◆ EXERCISE DIRECTIONS ◆
From the records below, pick out each line that contains the word "image", and reproduce every such line in full.

◆ WORKING DATA ◆

---

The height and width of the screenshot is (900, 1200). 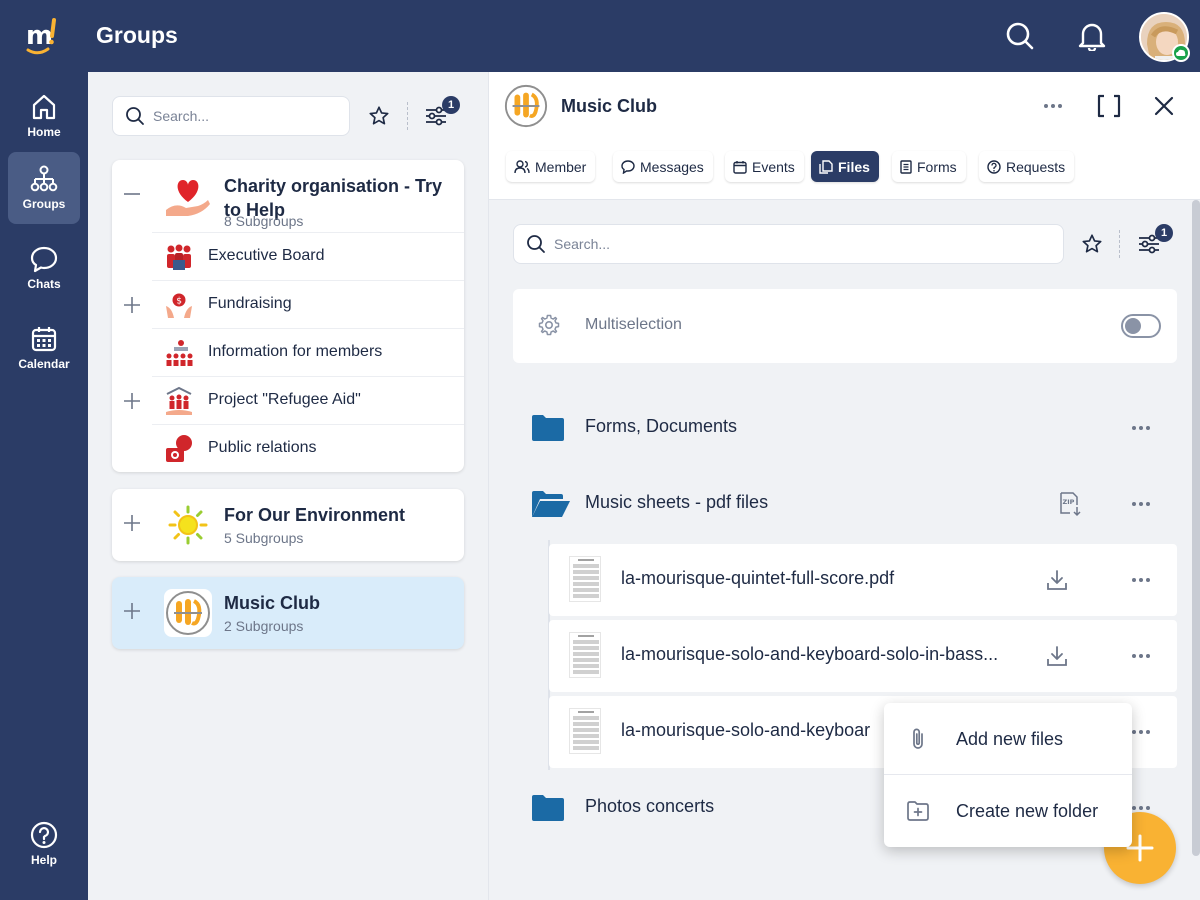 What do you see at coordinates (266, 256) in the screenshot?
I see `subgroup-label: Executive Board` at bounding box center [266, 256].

---

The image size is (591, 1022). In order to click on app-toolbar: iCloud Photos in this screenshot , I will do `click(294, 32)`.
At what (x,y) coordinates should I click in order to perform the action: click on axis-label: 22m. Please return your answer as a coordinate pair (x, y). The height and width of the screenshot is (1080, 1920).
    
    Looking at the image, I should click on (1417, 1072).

---

◆ RESULT FOR THIS TASK ◆
The image size is (591, 1022). In order to click on app-toolbar: iCloud Photos in this screenshot , I will do `click(294, 32)`.
    Looking at the image, I should click on (1417, 1072).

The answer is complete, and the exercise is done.